::: Entries provided :::

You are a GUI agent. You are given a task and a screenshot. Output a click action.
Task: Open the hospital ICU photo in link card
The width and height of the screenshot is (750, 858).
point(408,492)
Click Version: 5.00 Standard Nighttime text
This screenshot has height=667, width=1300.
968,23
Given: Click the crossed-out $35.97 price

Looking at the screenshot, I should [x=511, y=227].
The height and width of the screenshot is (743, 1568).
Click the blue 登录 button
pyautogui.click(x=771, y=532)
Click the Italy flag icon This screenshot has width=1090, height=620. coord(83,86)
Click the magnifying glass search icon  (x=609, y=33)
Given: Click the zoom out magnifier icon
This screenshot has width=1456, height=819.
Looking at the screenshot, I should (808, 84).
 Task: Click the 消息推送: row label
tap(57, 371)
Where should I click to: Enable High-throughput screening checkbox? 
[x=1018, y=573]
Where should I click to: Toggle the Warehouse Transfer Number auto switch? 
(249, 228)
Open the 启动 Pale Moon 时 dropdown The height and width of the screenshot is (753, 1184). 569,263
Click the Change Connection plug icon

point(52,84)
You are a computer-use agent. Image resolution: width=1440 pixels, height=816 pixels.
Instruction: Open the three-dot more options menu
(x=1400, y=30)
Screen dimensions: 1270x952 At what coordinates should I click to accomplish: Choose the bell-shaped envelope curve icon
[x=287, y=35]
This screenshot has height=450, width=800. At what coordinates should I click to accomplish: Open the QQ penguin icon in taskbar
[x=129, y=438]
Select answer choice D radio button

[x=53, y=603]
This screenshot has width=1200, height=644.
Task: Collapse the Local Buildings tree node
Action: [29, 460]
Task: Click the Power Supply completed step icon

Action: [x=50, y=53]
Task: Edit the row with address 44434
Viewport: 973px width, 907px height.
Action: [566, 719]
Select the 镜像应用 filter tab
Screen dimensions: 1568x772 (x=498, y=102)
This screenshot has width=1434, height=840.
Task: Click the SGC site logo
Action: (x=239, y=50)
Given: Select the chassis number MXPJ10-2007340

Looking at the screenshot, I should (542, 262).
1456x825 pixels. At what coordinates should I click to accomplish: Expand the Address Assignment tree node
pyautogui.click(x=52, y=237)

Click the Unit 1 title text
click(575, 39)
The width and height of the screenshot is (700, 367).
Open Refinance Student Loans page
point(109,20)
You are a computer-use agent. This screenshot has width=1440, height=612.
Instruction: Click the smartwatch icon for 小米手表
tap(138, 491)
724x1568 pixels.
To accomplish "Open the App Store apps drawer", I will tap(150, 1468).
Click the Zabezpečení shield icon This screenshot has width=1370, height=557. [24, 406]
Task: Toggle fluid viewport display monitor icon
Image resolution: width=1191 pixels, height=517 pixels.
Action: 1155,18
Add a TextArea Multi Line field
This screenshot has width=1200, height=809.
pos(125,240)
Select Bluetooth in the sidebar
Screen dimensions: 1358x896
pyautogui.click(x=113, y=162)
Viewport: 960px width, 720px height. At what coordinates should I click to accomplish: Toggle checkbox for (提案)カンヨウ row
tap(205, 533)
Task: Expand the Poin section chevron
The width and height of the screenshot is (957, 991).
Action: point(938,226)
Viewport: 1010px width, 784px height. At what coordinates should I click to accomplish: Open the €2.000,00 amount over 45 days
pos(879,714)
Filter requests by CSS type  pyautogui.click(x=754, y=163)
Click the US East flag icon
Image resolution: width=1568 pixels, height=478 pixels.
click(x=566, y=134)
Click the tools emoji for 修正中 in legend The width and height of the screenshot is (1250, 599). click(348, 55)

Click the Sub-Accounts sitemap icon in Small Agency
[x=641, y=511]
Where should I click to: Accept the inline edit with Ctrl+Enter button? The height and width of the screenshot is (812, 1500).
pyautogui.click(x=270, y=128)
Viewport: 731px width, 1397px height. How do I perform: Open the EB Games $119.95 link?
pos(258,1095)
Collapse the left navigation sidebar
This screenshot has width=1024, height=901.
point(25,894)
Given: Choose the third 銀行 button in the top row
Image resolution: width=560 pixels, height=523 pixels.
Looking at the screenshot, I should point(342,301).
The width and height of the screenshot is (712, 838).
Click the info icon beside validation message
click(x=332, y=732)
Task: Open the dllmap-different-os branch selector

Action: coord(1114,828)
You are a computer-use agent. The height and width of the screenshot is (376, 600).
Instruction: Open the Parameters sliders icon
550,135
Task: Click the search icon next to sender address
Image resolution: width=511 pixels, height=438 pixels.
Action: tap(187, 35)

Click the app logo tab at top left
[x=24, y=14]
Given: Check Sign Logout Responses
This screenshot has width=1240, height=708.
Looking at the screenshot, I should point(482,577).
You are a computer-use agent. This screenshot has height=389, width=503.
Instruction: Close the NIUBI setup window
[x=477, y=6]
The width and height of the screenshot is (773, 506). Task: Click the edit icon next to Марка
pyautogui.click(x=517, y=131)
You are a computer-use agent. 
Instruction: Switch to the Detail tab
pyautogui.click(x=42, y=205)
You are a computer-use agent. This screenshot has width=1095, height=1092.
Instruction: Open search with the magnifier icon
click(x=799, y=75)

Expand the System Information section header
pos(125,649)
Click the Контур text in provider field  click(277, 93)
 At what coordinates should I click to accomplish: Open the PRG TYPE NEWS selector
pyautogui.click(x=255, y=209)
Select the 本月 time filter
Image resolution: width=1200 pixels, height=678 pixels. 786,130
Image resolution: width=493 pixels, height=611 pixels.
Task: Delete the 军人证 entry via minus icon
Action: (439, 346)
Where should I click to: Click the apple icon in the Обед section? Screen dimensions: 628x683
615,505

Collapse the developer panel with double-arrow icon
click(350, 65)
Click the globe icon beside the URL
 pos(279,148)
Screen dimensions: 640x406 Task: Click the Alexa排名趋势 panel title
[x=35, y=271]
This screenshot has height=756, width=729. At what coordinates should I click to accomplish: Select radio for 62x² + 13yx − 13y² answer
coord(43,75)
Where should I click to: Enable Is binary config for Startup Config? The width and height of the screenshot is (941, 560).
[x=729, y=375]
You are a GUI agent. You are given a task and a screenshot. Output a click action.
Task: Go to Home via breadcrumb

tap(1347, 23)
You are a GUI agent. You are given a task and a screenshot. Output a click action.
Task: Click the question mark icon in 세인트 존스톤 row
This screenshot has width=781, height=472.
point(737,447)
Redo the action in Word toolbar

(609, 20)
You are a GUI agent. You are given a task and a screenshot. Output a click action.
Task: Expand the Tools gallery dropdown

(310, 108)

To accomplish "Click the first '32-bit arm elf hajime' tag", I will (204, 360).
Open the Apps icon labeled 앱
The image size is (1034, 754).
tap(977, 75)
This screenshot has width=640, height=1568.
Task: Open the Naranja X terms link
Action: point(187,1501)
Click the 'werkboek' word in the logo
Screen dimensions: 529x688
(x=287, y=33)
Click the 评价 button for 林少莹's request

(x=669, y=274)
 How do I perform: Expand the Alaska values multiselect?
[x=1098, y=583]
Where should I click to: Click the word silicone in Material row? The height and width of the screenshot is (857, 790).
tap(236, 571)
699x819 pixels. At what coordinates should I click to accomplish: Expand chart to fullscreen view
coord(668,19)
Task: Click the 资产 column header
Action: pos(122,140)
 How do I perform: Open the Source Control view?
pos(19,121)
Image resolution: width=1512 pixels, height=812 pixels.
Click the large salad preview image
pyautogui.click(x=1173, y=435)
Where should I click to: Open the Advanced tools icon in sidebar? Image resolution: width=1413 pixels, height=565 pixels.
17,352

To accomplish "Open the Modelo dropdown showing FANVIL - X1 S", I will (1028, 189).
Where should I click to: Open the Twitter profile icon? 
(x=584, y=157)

:::

▶ [Your task]
Take each record above and return it verbatim.

▶ [Expected answer]
You are a GUI agent. You are given a task and a screenshot. Output a click action.
Task: Open the hospital ICU photo in link card
The width and height of the screenshot is (750, 858).
point(408,492)
Click Version: 5.00 Standard Nighttime text
This screenshot has height=667, width=1300.
968,23
Given: Click the crossed-out $35.97 price

Looking at the screenshot, I should [x=511, y=227].
The height and width of the screenshot is (743, 1568).
Click the blue 登录 button
pyautogui.click(x=771, y=532)
Click the Italy flag icon This screenshot has width=1090, height=620. coord(83,86)
Click the magnifying glass search icon  (x=609, y=33)
Given: Click the zoom out magnifier icon
This screenshot has width=1456, height=819.
Looking at the screenshot, I should (808, 84).
 Task: Click the 消息推送: row label
tap(57, 371)
Where should I click to: Enable High-throughput screening checkbox? 
[x=1018, y=573]
Where should I click to: Toggle the Warehouse Transfer Number auto switch? 
(249, 228)
Open the 启动 Pale Moon 时 dropdown The height and width of the screenshot is (753, 1184). 569,263
Click the Change Connection plug icon

point(52,84)
You are a computer-use agent. Image resolution: width=1440 pixels, height=816 pixels.
Instruction: Open the three-dot more options menu
(x=1400, y=30)
Screen dimensions: 1270x952 At what coordinates should I click to accomplish: Choose the bell-shaped envelope curve icon
[x=287, y=35]
This screenshot has height=450, width=800. At what coordinates should I click to accomplish: Open the QQ penguin icon in taskbar
[x=129, y=438]
Select answer choice D radio button

[x=53, y=603]
This screenshot has width=1200, height=644.
Task: Collapse the Local Buildings tree node
Action: [29, 460]
Task: Click the Power Supply completed step icon

Action: [x=50, y=53]
Task: Edit the row with address 44434
Viewport: 973px width, 907px height.
Action: [566, 719]
Select the 镜像应用 filter tab
Screen dimensions: 1568x772 (x=498, y=102)
This screenshot has width=1434, height=840.
Task: Click the SGC site logo
Action: (x=239, y=50)
Given: Select the chassis number MXPJ10-2007340

Looking at the screenshot, I should (542, 262).
1456x825 pixels. At what coordinates should I click to accomplish: Expand the Address Assignment tree node
pyautogui.click(x=52, y=237)

Click the Unit 1 title text
click(575, 39)
The width and height of the screenshot is (700, 367).
Open Refinance Student Loans page
point(109,20)
You are a computer-use agent. This screenshot has width=1440, height=612.
Instruction: Click the smartwatch icon for 小米手表
tap(138, 491)
724x1568 pixels.
To accomplish "Open the App Store apps drawer", I will tap(150, 1468).
Click the Zabezpečení shield icon This screenshot has width=1370, height=557. [24, 406]
Task: Toggle fluid viewport display monitor icon
Image resolution: width=1191 pixels, height=517 pixels.
Action: 1155,18
Add a TextArea Multi Line field
This screenshot has width=1200, height=809.
pos(125,240)
Select Bluetooth in the sidebar
Screen dimensions: 1358x896
pyautogui.click(x=113, y=162)
Viewport: 960px width, 720px height. At what coordinates should I click to accomplish: Toggle checkbox for (提案)カンヨウ row
tap(205, 533)
Task: Expand the Poin section chevron
The width and height of the screenshot is (957, 991).
Action: point(938,226)
Viewport: 1010px width, 784px height. At what coordinates should I click to accomplish: Open the €2.000,00 amount over 45 days
pos(879,714)
Filter requests by CSS type  pyautogui.click(x=754, y=163)
Click the US East flag icon
Image resolution: width=1568 pixels, height=478 pixels.
click(x=566, y=134)
Click the tools emoji for 修正中 in legend The width and height of the screenshot is (1250, 599). click(348, 55)

Click the Sub-Accounts sitemap icon in Small Agency
[x=641, y=511]
Where should I click to: Accept the inline edit with Ctrl+Enter button? The height and width of the screenshot is (812, 1500).
pyautogui.click(x=270, y=128)
Viewport: 731px width, 1397px height. How do I perform: Open the EB Games $119.95 link?
pos(258,1095)
Collapse the left navigation sidebar
This screenshot has width=1024, height=901.
point(25,894)
Given: Choose the third 銀行 button in the top row
Image resolution: width=560 pixels, height=523 pixels.
Looking at the screenshot, I should point(342,301).
The width and height of the screenshot is (712, 838).
Click the info icon beside validation message
click(x=332, y=732)
Task: Open the dllmap-different-os branch selector

Action: coord(1114,828)
You are a computer-use agent. The height and width of the screenshot is (376, 600).
Instruction: Open the Parameters sliders icon
550,135
Task: Click the search icon next to sender address
Image resolution: width=511 pixels, height=438 pixels.
Action: tap(187, 35)

Click the app logo tab at top left
[x=24, y=14]
Given: Check Sign Logout Responses
This screenshot has width=1240, height=708.
Looking at the screenshot, I should point(482,577).
You are a computer-use agent. This screenshot has height=389, width=503.
Instruction: Close the NIUBI setup window
[x=477, y=6]
The width and height of the screenshot is (773, 506). Task: Click the edit icon next to Марка
pyautogui.click(x=517, y=131)
You are a computer-use agent. 
Instruction: Switch to the Detail tab
pyautogui.click(x=42, y=205)
You are a computer-use agent. This screenshot has width=1095, height=1092.
Instruction: Open search with the magnifier icon
click(x=799, y=75)

Expand the System Information section header
pos(125,649)
Click the Контур text in provider field  click(277, 93)
 At what coordinates should I click to accomplish: Open the PRG TYPE NEWS selector
pyautogui.click(x=255, y=209)
Select the 本月 time filter
Image resolution: width=1200 pixels, height=678 pixels. 786,130
Image resolution: width=493 pixels, height=611 pixels.
Task: Delete the 军人证 entry via minus icon
Action: (439, 346)
Where should I click to: Click the apple icon in the Обед section? Screen dimensions: 628x683
615,505

Collapse the developer panel with double-arrow icon
click(350, 65)
Click the globe icon beside the URL
 pos(279,148)
Screen dimensions: 640x406 Task: Click the Alexa排名趋势 panel title
[x=35, y=271]
This screenshot has height=756, width=729. At what coordinates should I click to accomplish: Select radio for 62x² + 13yx − 13y² answer
coord(43,75)
Where should I click to: Enable Is binary config for Startup Config? The width and height of the screenshot is (941, 560).
[x=729, y=375]
You are a GUI agent. You are given a task and a screenshot. Output a click action.
Task: Go to Home via breadcrumb

tap(1347, 23)
You are a GUI agent. You are given a task and a screenshot. Output a click action.
Task: Click the question mark icon in 세인트 존스톤 row
This screenshot has width=781, height=472.
point(737,447)
Redo the action in Word toolbar

(609, 20)
You are a GUI agent. You are given a task and a screenshot. Output a click action.
Task: Expand the Tools gallery dropdown

(310, 108)

To accomplish "Click the first '32-bit arm elf hajime' tag", I will (204, 360).
Open the Apps icon labeled 앱
The image size is (1034, 754).
tap(977, 75)
This screenshot has width=640, height=1568.
Task: Open the Naranja X terms link
Action: point(187,1501)
Click the 'werkboek' word in the logo
Screen dimensions: 529x688
(x=287, y=33)
Click the 评价 button for 林少莹's request

(x=669, y=274)
 How do I perform: Expand the Alaska values multiselect?
[x=1098, y=583]
Where should I click to: Click the word silicone in Material row? The height and width of the screenshot is (857, 790).
tap(236, 571)
699x819 pixels. At what coordinates should I click to accomplish: Expand chart to fullscreen view
coord(668,19)
Task: Click the 资产 column header
Action: pos(122,140)
 How do I perform: Open the Source Control view?
pos(19,121)
Image resolution: width=1512 pixels, height=812 pixels.
Click the large salad preview image
pyautogui.click(x=1173, y=435)
Where should I click to: Open the Advanced tools icon in sidebar? Image resolution: width=1413 pixels, height=565 pixels.
17,352

To accomplish "Open the Modelo dropdown showing FANVIL - X1 S", I will (1028, 189).
Where should I click to: Open the Twitter profile icon? 
(x=584, y=157)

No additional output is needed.